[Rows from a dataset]
________________
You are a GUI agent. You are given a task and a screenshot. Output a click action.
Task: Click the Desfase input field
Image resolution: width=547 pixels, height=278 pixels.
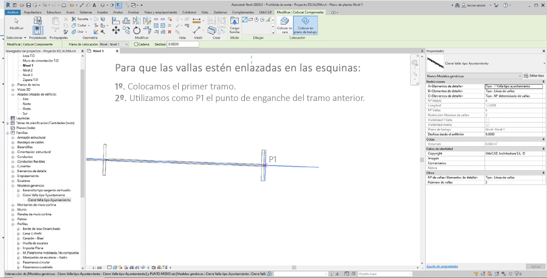pyautogui.click(x=182, y=44)
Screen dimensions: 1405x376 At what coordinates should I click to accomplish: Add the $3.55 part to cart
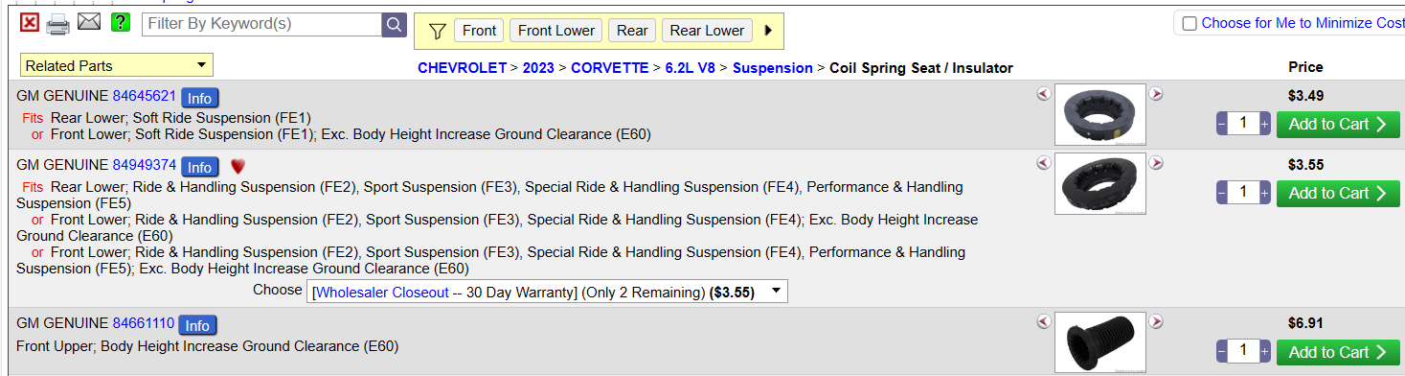click(1338, 193)
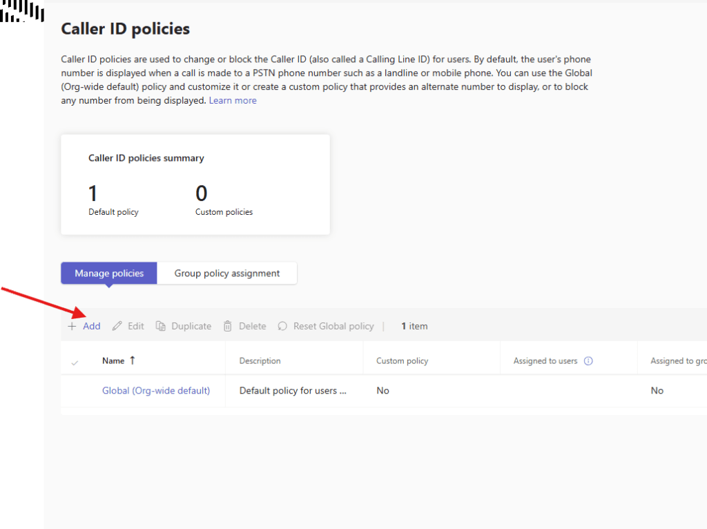Click the sort arrow beside Name

pos(133,360)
________________
Rewrite the records with every "screenshot" changed to "screen capture" and all other wording unchanged. Leave the pictures out of your version.

You are a GUI agent. You are given a task and a screen capture. Output a click action.
Task: Click the Desfase input field
Image resolution: width=547 pixels, height=278 pixels.
pyautogui.click(x=182, y=44)
Screen dimensions: 1405x376 At what coordinates should I click to accomplish: Add the $3.55 part to cart
click(1338, 193)
Click the sort arrow beside Name

pos(133,360)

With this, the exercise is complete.